Goal of the exercise
Reproduce all of the following items word for word, keeping every line as it appears.
--- BEGIN Listed entries ---
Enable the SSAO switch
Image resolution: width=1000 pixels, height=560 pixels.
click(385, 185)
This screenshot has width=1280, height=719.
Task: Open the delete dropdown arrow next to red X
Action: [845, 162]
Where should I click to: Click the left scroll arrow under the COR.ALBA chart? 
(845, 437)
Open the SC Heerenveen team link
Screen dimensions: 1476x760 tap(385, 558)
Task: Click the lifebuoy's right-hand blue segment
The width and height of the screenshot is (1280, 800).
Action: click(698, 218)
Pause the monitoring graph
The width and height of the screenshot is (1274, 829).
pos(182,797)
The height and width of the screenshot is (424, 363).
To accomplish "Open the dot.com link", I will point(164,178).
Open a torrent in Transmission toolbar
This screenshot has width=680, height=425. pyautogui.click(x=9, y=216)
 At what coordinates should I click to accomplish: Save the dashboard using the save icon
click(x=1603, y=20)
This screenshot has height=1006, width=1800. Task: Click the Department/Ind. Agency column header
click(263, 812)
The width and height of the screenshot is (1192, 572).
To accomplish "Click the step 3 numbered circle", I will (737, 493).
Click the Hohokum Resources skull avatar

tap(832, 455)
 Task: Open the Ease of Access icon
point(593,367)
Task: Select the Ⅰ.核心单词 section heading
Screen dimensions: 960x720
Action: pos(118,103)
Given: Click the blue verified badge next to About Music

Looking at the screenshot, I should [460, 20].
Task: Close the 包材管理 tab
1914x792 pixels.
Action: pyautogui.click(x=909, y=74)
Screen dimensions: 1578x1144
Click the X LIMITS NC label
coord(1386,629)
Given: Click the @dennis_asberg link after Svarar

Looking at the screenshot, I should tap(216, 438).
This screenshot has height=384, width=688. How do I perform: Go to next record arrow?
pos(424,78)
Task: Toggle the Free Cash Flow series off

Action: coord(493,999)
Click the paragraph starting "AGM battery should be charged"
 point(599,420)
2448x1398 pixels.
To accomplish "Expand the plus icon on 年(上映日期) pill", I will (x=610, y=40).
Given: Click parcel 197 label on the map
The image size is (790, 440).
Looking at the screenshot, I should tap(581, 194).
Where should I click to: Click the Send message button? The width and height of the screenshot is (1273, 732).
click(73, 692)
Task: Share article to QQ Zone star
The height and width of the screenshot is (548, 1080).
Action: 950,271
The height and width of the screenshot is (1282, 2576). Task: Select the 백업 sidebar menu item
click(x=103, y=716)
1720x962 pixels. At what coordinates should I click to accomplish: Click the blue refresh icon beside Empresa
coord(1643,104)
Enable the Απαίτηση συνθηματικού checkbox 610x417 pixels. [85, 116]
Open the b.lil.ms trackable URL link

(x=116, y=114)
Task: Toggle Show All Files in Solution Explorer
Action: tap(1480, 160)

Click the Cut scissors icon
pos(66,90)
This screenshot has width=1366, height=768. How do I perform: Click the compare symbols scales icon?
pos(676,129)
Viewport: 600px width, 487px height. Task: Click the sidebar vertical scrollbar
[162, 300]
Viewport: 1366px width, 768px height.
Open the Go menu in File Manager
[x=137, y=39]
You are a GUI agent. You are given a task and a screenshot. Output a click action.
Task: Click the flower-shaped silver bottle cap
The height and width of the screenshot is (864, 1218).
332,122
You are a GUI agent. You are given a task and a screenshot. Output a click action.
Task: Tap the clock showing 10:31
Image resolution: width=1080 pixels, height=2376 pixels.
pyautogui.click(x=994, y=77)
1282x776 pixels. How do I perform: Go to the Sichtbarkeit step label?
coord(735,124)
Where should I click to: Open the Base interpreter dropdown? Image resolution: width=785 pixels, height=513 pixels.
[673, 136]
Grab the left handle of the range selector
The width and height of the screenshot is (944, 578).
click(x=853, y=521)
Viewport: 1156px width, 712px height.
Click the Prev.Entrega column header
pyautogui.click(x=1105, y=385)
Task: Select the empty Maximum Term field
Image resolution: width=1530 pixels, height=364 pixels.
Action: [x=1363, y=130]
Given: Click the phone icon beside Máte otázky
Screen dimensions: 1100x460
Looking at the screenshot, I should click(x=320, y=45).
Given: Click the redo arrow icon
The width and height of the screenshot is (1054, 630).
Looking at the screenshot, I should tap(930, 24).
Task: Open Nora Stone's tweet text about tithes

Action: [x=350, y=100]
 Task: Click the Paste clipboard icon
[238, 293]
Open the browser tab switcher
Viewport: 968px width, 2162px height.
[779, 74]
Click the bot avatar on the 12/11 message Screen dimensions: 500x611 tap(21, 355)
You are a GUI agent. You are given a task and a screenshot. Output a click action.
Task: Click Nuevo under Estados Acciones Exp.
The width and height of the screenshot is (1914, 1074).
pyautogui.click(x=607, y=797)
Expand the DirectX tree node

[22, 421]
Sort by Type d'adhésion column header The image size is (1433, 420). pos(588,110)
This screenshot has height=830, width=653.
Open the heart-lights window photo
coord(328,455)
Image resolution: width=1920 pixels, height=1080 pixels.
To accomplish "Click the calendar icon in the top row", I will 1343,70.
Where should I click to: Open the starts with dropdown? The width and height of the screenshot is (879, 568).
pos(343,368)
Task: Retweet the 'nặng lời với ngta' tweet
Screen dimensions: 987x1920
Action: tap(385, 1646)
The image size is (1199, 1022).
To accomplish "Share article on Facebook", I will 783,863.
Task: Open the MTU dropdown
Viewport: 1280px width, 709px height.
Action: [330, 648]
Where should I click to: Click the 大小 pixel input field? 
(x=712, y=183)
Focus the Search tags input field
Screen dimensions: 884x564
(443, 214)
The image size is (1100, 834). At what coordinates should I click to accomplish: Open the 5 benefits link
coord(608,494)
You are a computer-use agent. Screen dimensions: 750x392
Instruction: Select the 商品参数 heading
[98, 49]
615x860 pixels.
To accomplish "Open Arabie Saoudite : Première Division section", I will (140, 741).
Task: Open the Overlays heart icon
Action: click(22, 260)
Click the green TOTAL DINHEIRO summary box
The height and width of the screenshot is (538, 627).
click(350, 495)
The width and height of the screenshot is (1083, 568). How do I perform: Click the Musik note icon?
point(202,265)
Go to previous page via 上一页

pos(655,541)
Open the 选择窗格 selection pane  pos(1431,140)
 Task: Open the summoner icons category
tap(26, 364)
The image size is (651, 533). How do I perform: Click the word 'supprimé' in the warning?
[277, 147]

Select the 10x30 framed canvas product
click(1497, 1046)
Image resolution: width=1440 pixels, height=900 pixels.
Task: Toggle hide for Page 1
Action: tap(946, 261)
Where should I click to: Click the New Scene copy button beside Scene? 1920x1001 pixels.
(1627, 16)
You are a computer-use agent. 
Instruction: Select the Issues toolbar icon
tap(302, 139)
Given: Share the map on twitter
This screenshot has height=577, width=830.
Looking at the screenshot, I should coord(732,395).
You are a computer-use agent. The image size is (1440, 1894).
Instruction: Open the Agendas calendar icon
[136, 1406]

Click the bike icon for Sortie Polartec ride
--- END Listed entries ---
Answer to the task
Enable the SSAO switch
Image resolution: width=1000 pixels, height=560 pixels.
click(385, 185)
This screenshot has width=1280, height=719.
Task: Open the delete dropdown arrow next to red X
Action: [845, 162]
Where should I click to: Click the left scroll arrow under the COR.ALBA chart? 
(845, 437)
Open the SC Heerenveen team link
Screen dimensions: 1476x760 tap(385, 558)
Task: Click the lifebuoy's right-hand blue segment
The width and height of the screenshot is (1280, 800).
Action: click(698, 218)
Pause the monitoring graph
The width and height of the screenshot is (1274, 829).
pos(182,797)
The height and width of the screenshot is (424, 363).
To accomplish "Open the dot.com link", I will point(164,178).
Open a torrent in Transmission toolbar
This screenshot has width=680, height=425. pyautogui.click(x=9, y=216)
 At what coordinates should I click to accomplish: Save the dashboard using the save icon
click(x=1603, y=20)
This screenshot has height=1006, width=1800. Task: Click the Department/Ind. Agency column header
click(263, 812)
The width and height of the screenshot is (1192, 572).
To accomplish "Click the step 3 numbered circle", I will (737, 493).
Click the Hohokum Resources skull avatar

tap(832, 455)
 Task: Open the Ease of Access icon
point(593,367)
Task: Select the Ⅰ.核心单词 section heading
Screen dimensions: 960x720
Action: pos(118,103)
Given: Click the blue verified badge next to About Music

Looking at the screenshot, I should [460, 20].
Task: Close the 包材管理 tab
1914x792 pixels.
Action: pyautogui.click(x=909, y=74)
Screen dimensions: 1578x1144
Click the X LIMITS NC label
coord(1386,629)
Given: Click the @dennis_asberg link after Svarar

Looking at the screenshot, I should tap(216, 438).
This screenshot has height=384, width=688. How do I perform: Go to next record arrow?
pos(424,78)
Task: Toggle the Free Cash Flow series off

Action: coord(493,999)
Click the paragraph starting "AGM battery should be charged"
 point(599,420)
2448x1398 pixels.
To accomplish "Expand the plus icon on 年(上映日期) pill", I will (x=610, y=40).
Given: Click parcel 197 label on the map
The image size is (790, 440).
Looking at the screenshot, I should tap(581, 194).
Where should I click to: Click the Send message button? The width and height of the screenshot is (1273, 732).
click(73, 692)
Task: Share article to QQ Zone star
The height and width of the screenshot is (548, 1080).
Action: 950,271
The height and width of the screenshot is (1282, 2576). Task: Select the 백업 sidebar menu item
click(x=103, y=716)
1720x962 pixels. At what coordinates should I click to accomplish: Click the blue refresh icon beside Empresa
coord(1643,104)
Enable the Απαίτηση συνθηματικού checkbox 610x417 pixels. [85, 116]
Open the b.lil.ms trackable URL link

(x=116, y=114)
Task: Toggle Show All Files in Solution Explorer
Action: tap(1480, 160)

Click the Cut scissors icon
pos(66,90)
This screenshot has width=1366, height=768. How do I perform: Click the compare symbols scales icon?
pos(676,129)
Viewport: 600px width, 487px height. Task: Click the sidebar vertical scrollbar
[162, 300]
Viewport: 1366px width, 768px height.
Open the Go menu in File Manager
[x=137, y=39]
You are a GUI agent. You are given a task and a screenshot. Output a click action.
Task: Click the flower-shaped silver bottle cap
The height and width of the screenshot is (864, 1218).
332,122
You are a GUI agent. You are given a task and a screenshot. Output a click action.
Task: Tap the clock showing 10:31
Image resolution: width=1080 pixels, height=2376 pixels.
pyautogui.click(x=994, y=77)
1282x776 pixels. How do I perform: Go to the Sichtbarkeit step label?
coord(735,124)
Where should I click to: Open the Base interpreter dropdown? Image resolution: width=785 pixels, height=513 pixels.
[673, 136]
Grab the left handle of the range selector
The width and height of the screenshot is (944, 578).
click(x=853, y=521)
Viewport: 1156px width, 712px height.
Click the Prev.Entrega column header
pyautogui.click(x=1105, y=385)
Task: Select the empty Maximum Term field
Image resolution: width=1530 pixels, height=364 pixels.
Action: [x=1363, y=130]
Given: Click the phone icon beside Máte otázky
Screen dimensions: 1100x460
Looking at the screenshot, I should click(x=320, y=45).
Given: Click the redo arrow icon
The width and height of the screenshot is (1054, 630).
Looking at the screenshot, I should tap(930, 24).
Task: Open Nora Stone's tweet text about tithes

Action: [x=350, y=100]
 Task: Click the Paste clipboard icon
[238, 293]
Open the browser tab switcher
Viewport: 968px width, 2162px height.
[779, 74]
Click the bot avatar on the 12/11 message Screen dimensions: 500x611 tap(21, 355)
You are a GUI agent. You are given a task and a screenshot. Output a click action.
Task: Click Nuevo under Estados Acciones Exp.
The width and height of the screenshot is (1914, 1074).
pyautogui.click(x=607, y=797)
Expand the DirectX tree node

[22, 421]
Sort by Type d'adhésion column header The image size is (1433, 420). pos(588,110)
This screenshot has height=830, width=653.
Open the heart-lights window photo
coord(328,455)
Image resolution: width=1920 pixels, height=1080 pixels.
To accomplish "Click the calendar icon in the top row", I will 1343,70.
Where should I click to: Open the starts with dropdown? The width and height of the screenshot is (879, 568).
pos(343,368)
Task: Retweet the 'nặng lời với ngta' tweet
Screen dimensions: 987x1920
Action: tap(385, 1646)
The image size is (1199, 1022).
To accomplish "Share article on Facebook", I will 783,863.
Task: Open the MTU dropdown
Viewport: 1280px width, 709px height.
Action: [330, 648]
Where should I click to: Click the 大小 pixel input field? 
(x=712, y=183)
Focus the Search tags input field
Screen dimensions: 884x564
(443, 214)
The image size is (1100, 834). At what coordinates should I click to accomplish: Open the 5 benefits link
coord(608,494)
You are a computer-use agent. Screen dimensions: 750x392
Instruction: Select the 商品参数 heading
[98, 49]
615x860 pixels.
To accomplish "Open Arabie Saoudite : Première Division section", I will (140, 741).
Task: Open the Overlays heart icon
Action: click(22, 260)
Click the green TOTAL DINHEIRO summary box
The height and width of the screenshot is (538, 627).
click(350, 495)
The width and height of the screenshot is (1083, 568). How do I perform: Click the Musik note icon?
point(202,265)
Go to previous page via 上一页

pos(655,541)
Open the 选择窗格 selection pane  pos(1431,140)
 Task: Open the summoner icons category
tap(26, 364)
The image size is (651, 533). How do I perform: Click the word 'supprimé' in the warning?
[277, 147]

Select the 10x30 framed canvas product
click(1497, 1046)
Image resolution: width=1440 pixels, height=900 pixels.
Task: Toggle hide for Page 1
Action: tap(946, 261)
Where should I click to: Click the New Scene copy button beside Scene? 1920x1001 pixels.
(1627, 16)
You are a computer-use agent. 
Instruction: Select the Issues toolbar icon
tap(302, 139)
Given: Share the map on twitter
This screenshot has height=577, width=830.
Looking at the screenshot, I should coord(732,395).
You are a computer-use agent. The image size is (1440, 1894).
Instruction: Open the Agendas calendar icon
[136, 1406]

Click the bike icon for Sortie Polartec ride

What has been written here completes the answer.